::: Supplied records

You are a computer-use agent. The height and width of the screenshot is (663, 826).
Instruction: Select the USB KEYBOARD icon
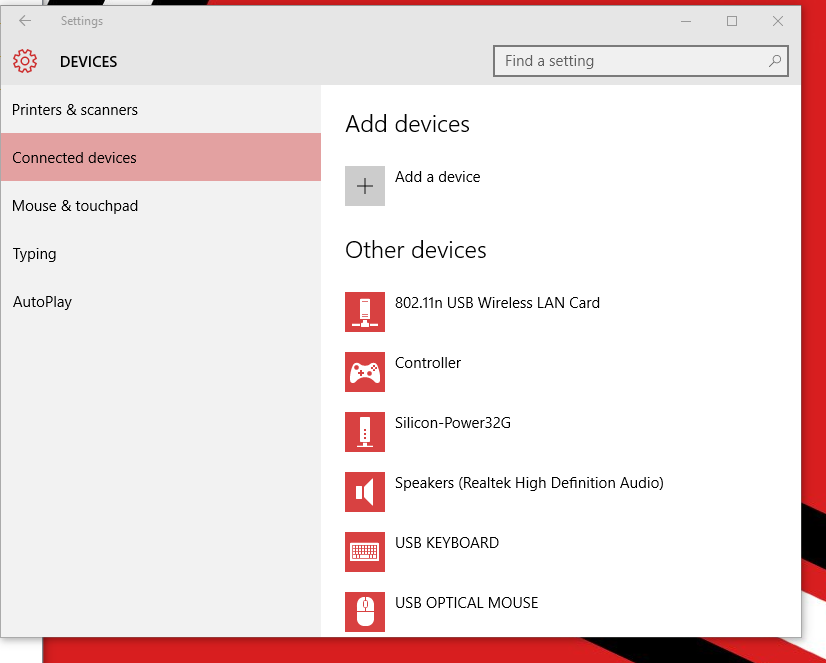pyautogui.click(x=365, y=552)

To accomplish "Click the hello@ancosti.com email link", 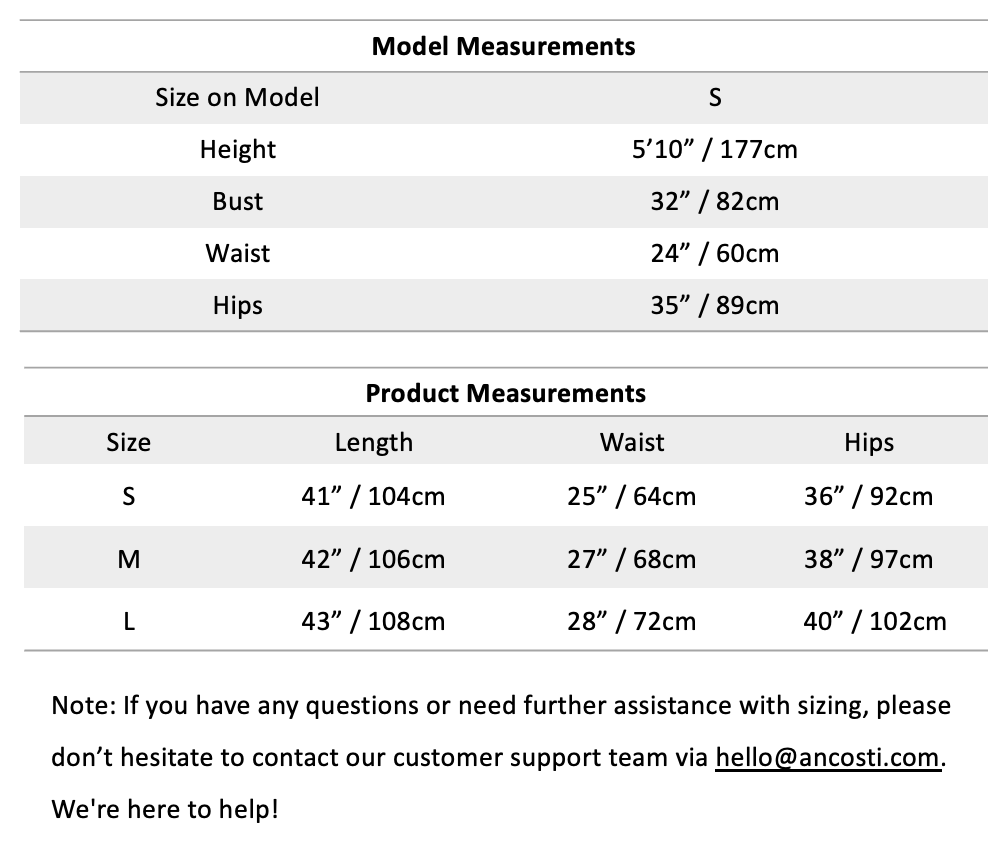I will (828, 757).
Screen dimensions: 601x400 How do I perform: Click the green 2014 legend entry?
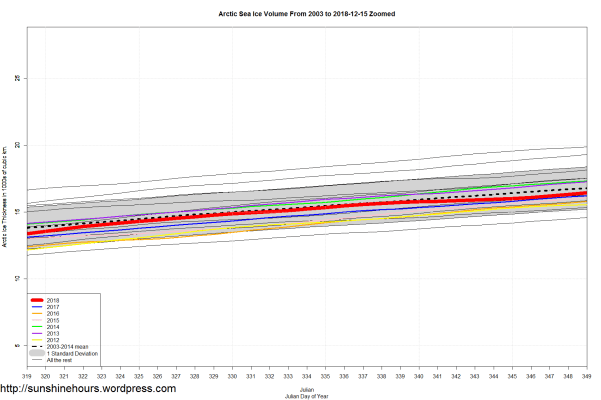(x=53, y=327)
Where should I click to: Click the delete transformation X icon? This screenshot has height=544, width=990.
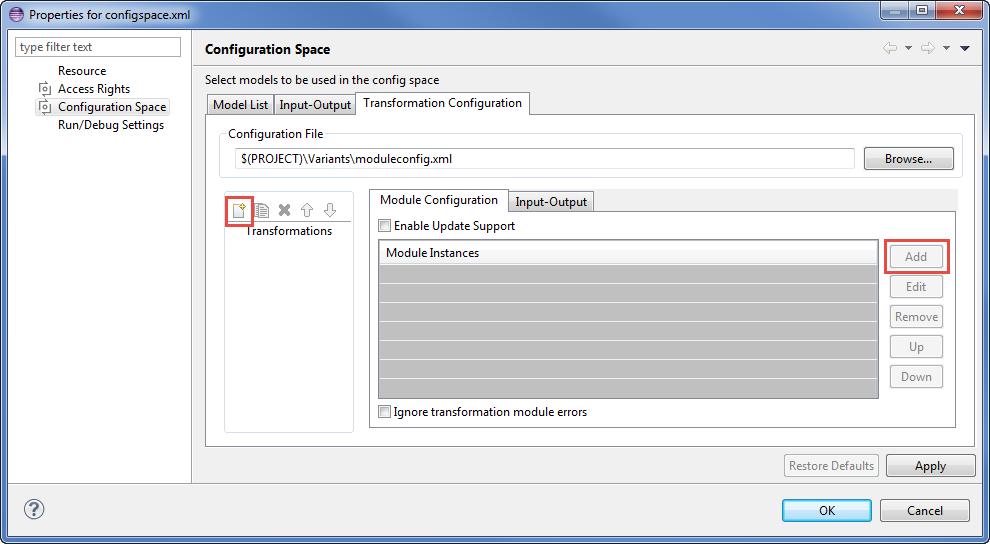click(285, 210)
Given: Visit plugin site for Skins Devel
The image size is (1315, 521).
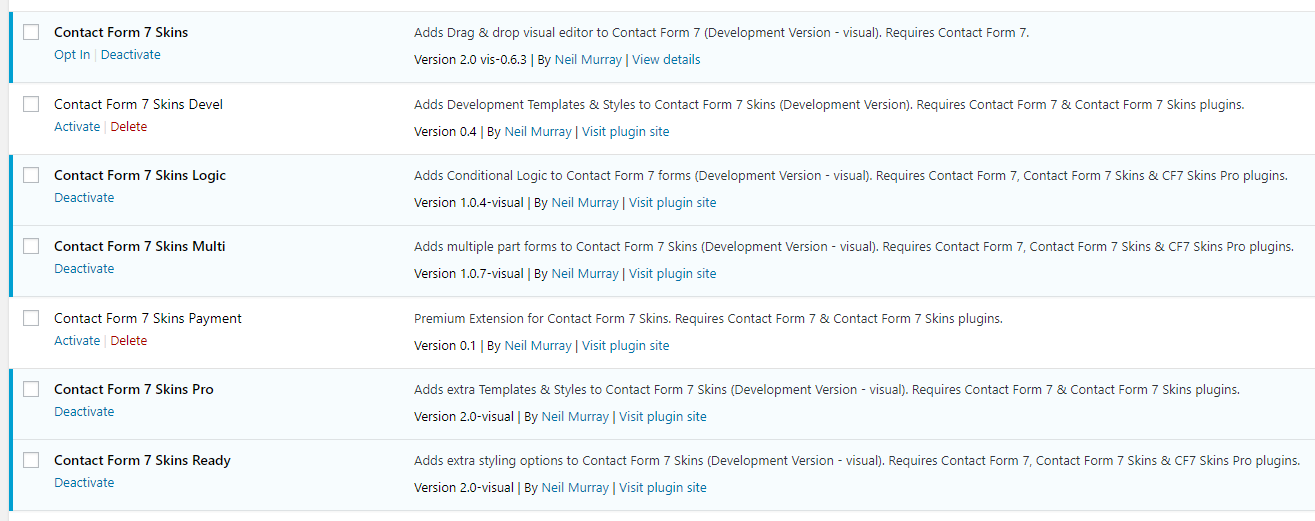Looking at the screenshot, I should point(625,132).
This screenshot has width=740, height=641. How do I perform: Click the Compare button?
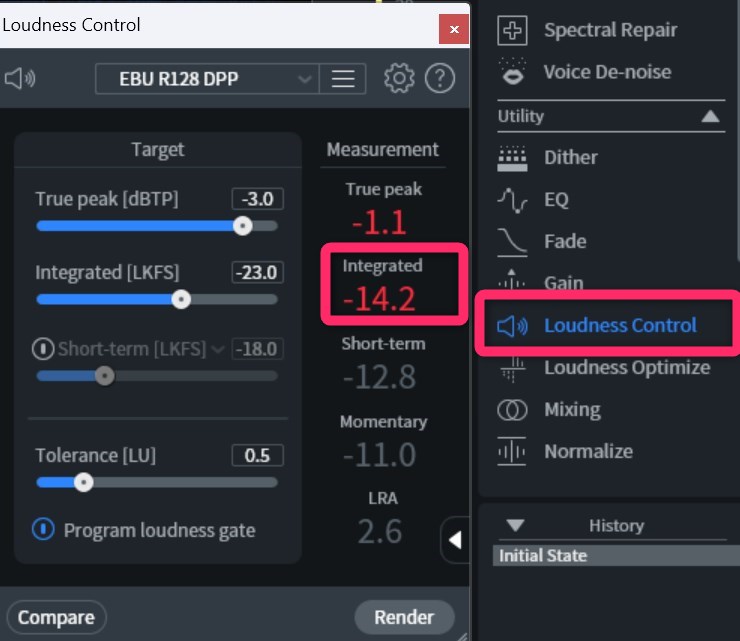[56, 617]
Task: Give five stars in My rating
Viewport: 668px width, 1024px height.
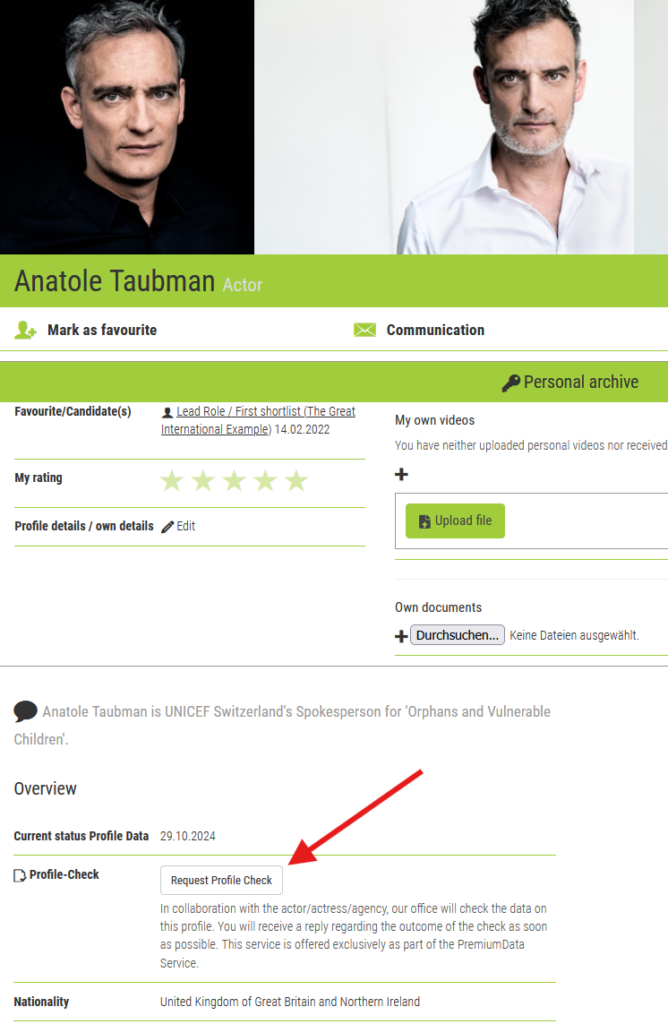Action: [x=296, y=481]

::::::

• **Task requirements**
Reproduce exactly, and only, the lines from the one with "Where should I" to the final line of the listing above; the pictures are to be left out.

• **Response box**
Where should I click to: Click the delete transformation X icon? This screenshot has height=544, width=990.
click(285, 210)
Given: Visit plugin site for Skins Devel
The image size is (1315, 521).
Looking at the screenshot, I should point(625,132).
This screenshot has width=740, height=641. How do I perform: Click the Compare button?
[56, 617]
Task: Give five stars in My rating
Viewport: 668px width, 1024px height.
Action: [x=296, y=481]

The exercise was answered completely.